Short exercise a => Report how many lines of the records contain the word "Open". Give only the number.

Source extract =>
==============================
Raskin said that alarming levels of corporate misconduct have influenced the current generation of students—from the Massey Energy Corporation in West Virginia, to BP Oil in the Gulf of Mexico, to Goldman Sachs on Wall Street.

“When I look at the state of the world today, it seems a lot more frightful and perilous than when I was in college,” he said.

Raskin added that young people’s enthusiasm and organization around President Barack Obama’s campaign is proof that students today are still eager to be politically active.

In 2001, strong student organization was evidenced, when undergraduates staged a sit-in to urge the University to pay its employees a living wage. Silvers was involved in some of the negotiations between students and administrators as a third-party labor representative.

Silvers said that his experience as a witness in disciplinary hearings in 2001 with the once-again resurrected CRR created a feeling of “déjà vu,” bringing back memories of his own experience with the CRR in 1985.
==============================
Exercise material =>

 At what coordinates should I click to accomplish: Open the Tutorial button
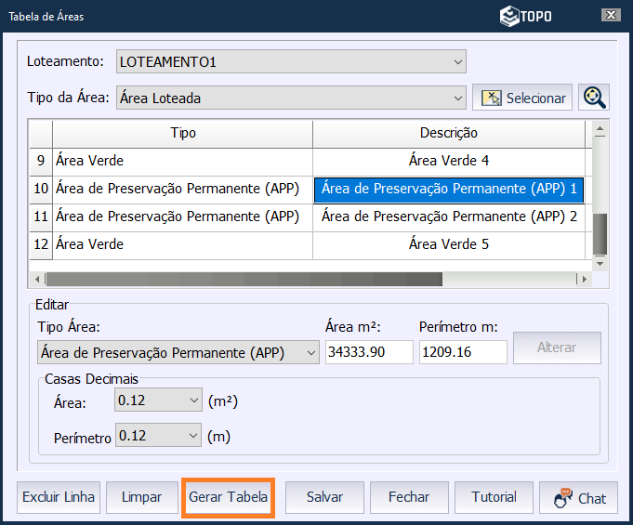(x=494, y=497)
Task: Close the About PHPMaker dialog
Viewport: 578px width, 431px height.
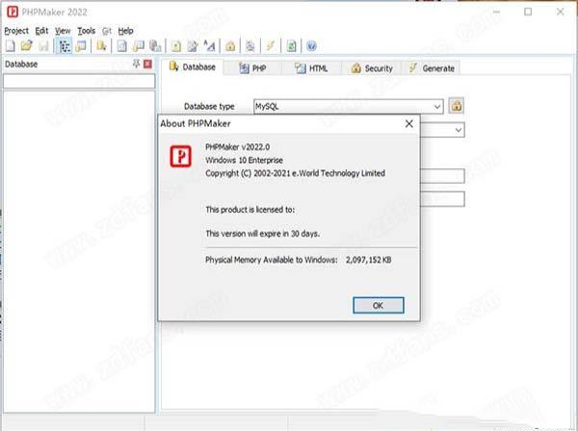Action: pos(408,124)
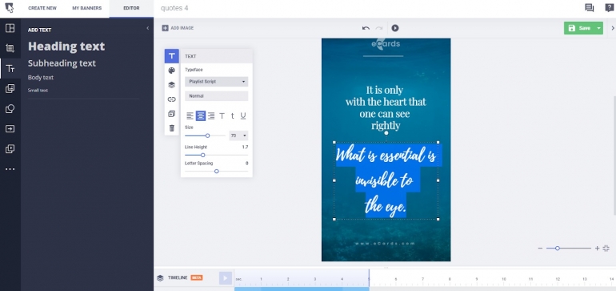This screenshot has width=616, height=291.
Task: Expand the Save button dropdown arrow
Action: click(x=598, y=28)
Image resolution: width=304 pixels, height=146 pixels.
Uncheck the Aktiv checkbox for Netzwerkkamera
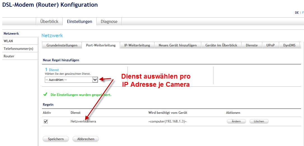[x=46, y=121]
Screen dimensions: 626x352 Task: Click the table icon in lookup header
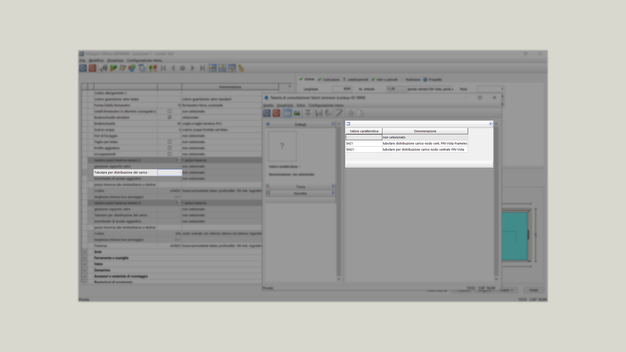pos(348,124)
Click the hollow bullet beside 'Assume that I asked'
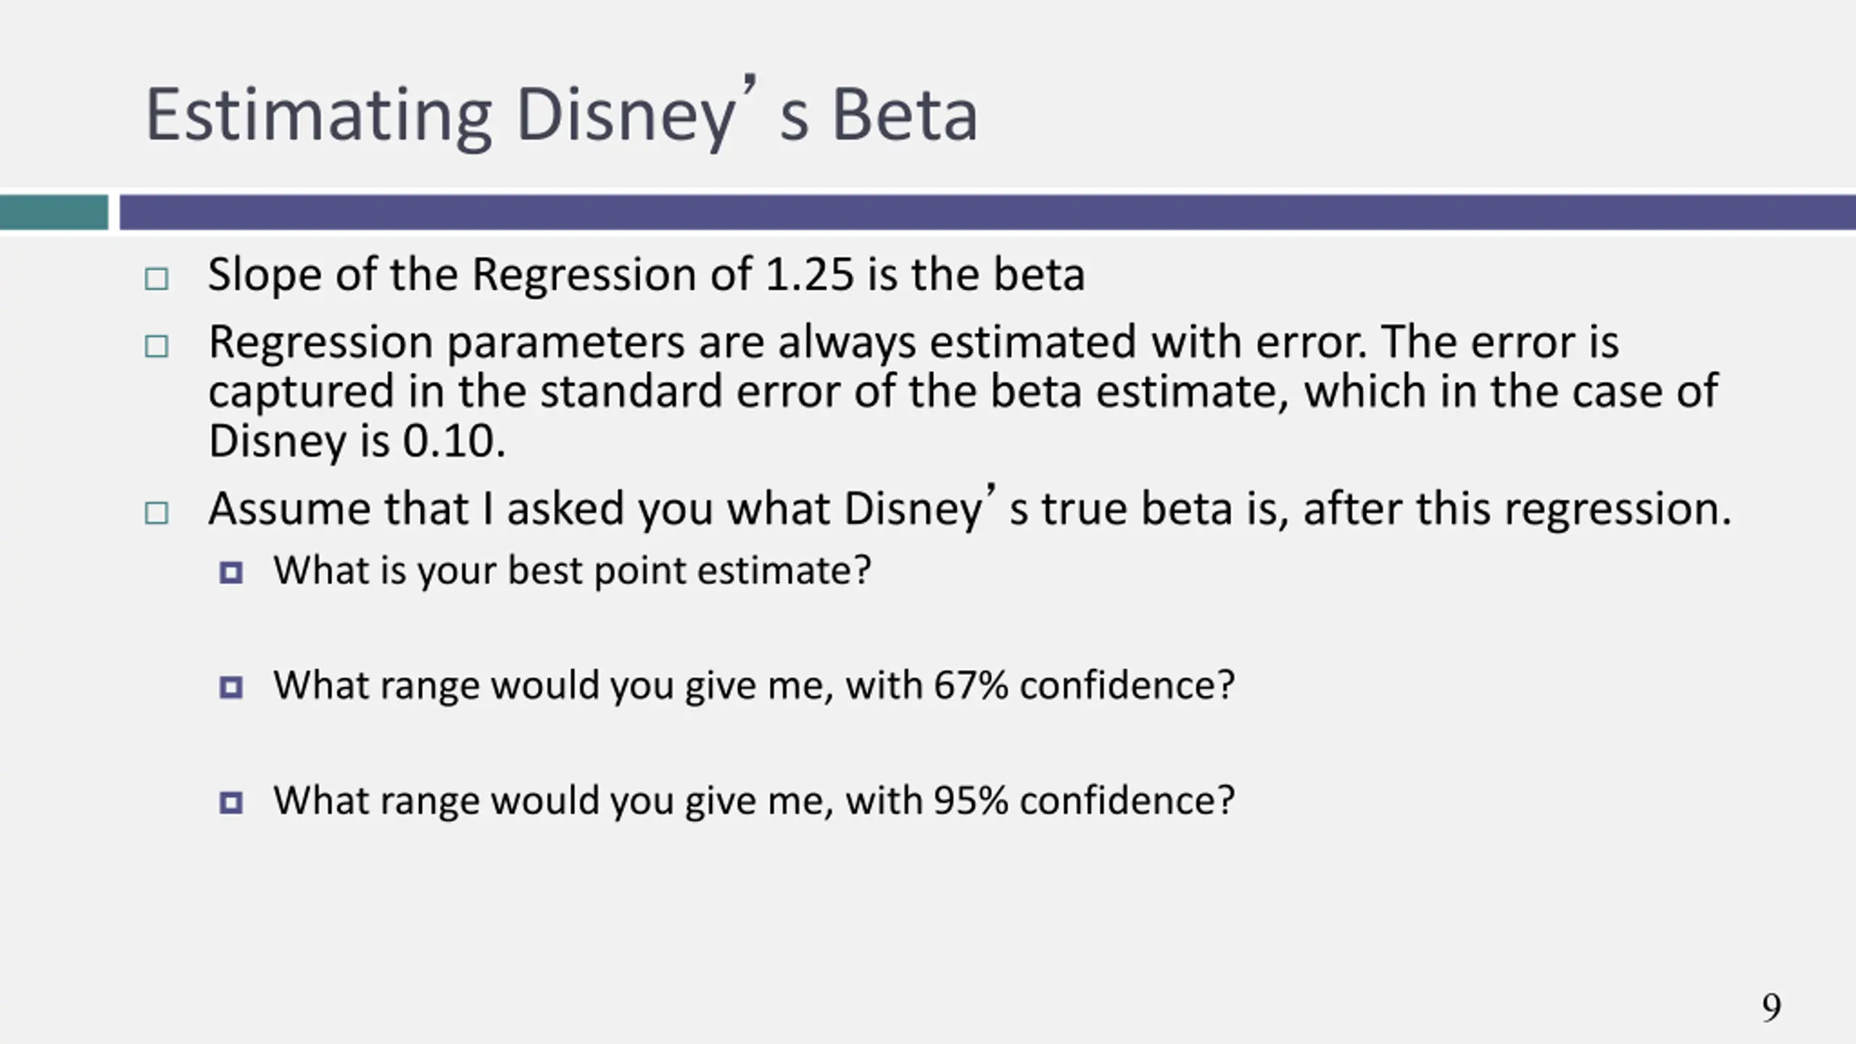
==============================
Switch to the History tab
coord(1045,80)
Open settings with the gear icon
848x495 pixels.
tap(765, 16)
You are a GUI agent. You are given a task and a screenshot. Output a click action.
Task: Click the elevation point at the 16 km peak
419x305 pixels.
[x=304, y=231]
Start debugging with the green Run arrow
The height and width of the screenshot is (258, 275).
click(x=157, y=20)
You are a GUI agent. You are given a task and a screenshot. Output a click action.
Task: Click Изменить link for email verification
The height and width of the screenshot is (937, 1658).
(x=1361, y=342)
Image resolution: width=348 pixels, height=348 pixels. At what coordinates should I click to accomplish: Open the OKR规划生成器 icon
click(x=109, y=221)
==============================
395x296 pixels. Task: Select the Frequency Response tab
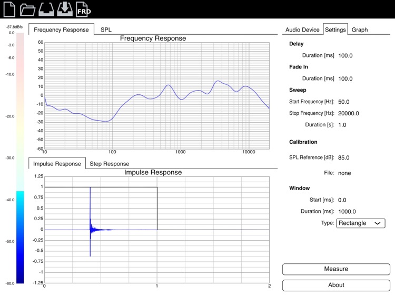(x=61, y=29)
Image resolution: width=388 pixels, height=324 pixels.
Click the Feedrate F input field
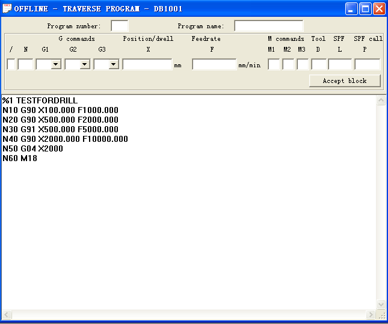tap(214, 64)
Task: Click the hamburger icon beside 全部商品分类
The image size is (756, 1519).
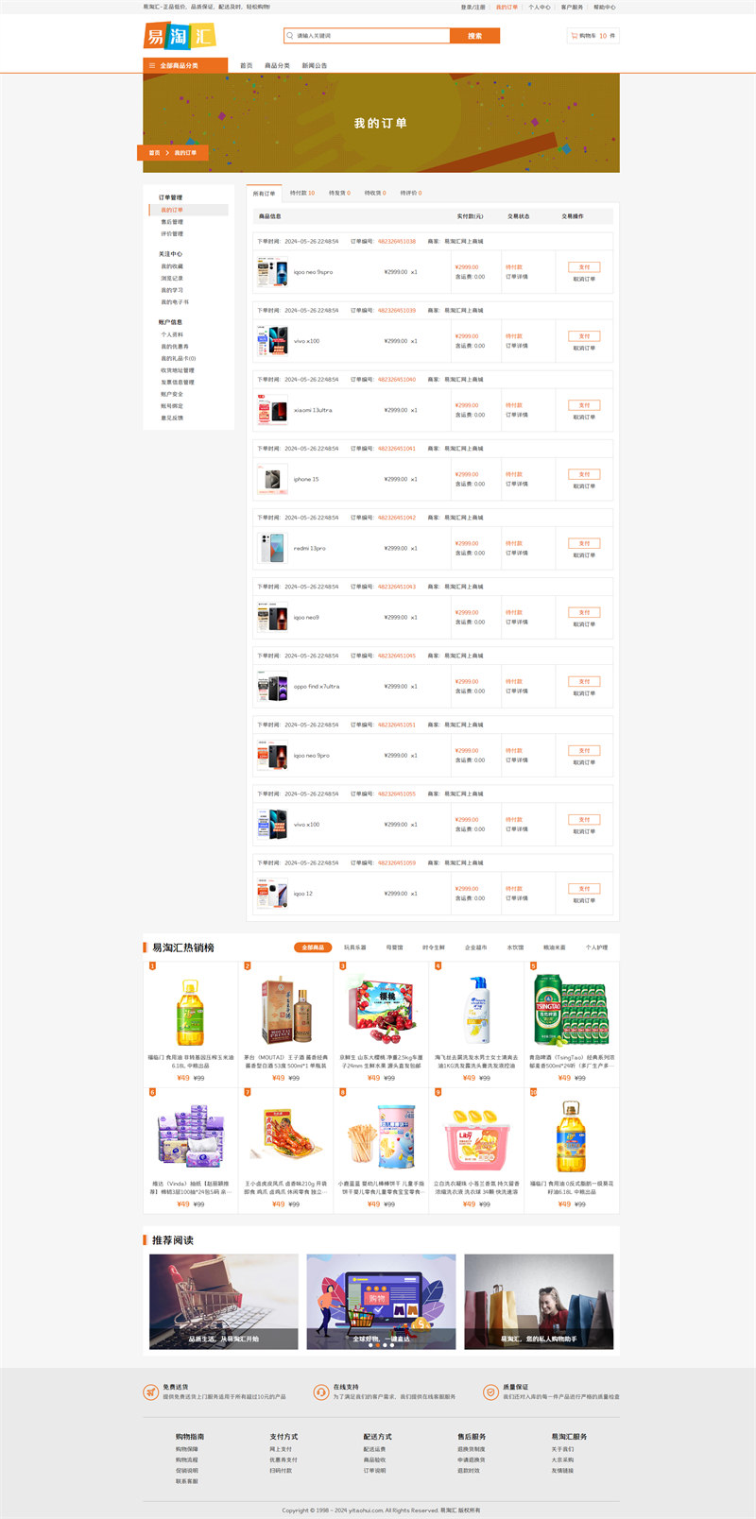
==============================
Short exercise b => From the passage on student activism above, copy word for word the span that begins at the words "In 2001, strong" and stops after "CRR in 1985.".

Full response a => 3

Full response b =>
In 2001, strong student organization was evidenced, when undergraduates staged a sit-in to urge the University to pay its employees a living wage. Silvers was involved in some of the negotiations between students and administrators as a third-party labor representative.

Silvers said that his experience as a witness in disciplinary hearings in 2001 with the once-again resurrected CRR created a feeling of “déjà vu,” bringing back memories of his own experience with the CRR in 1985.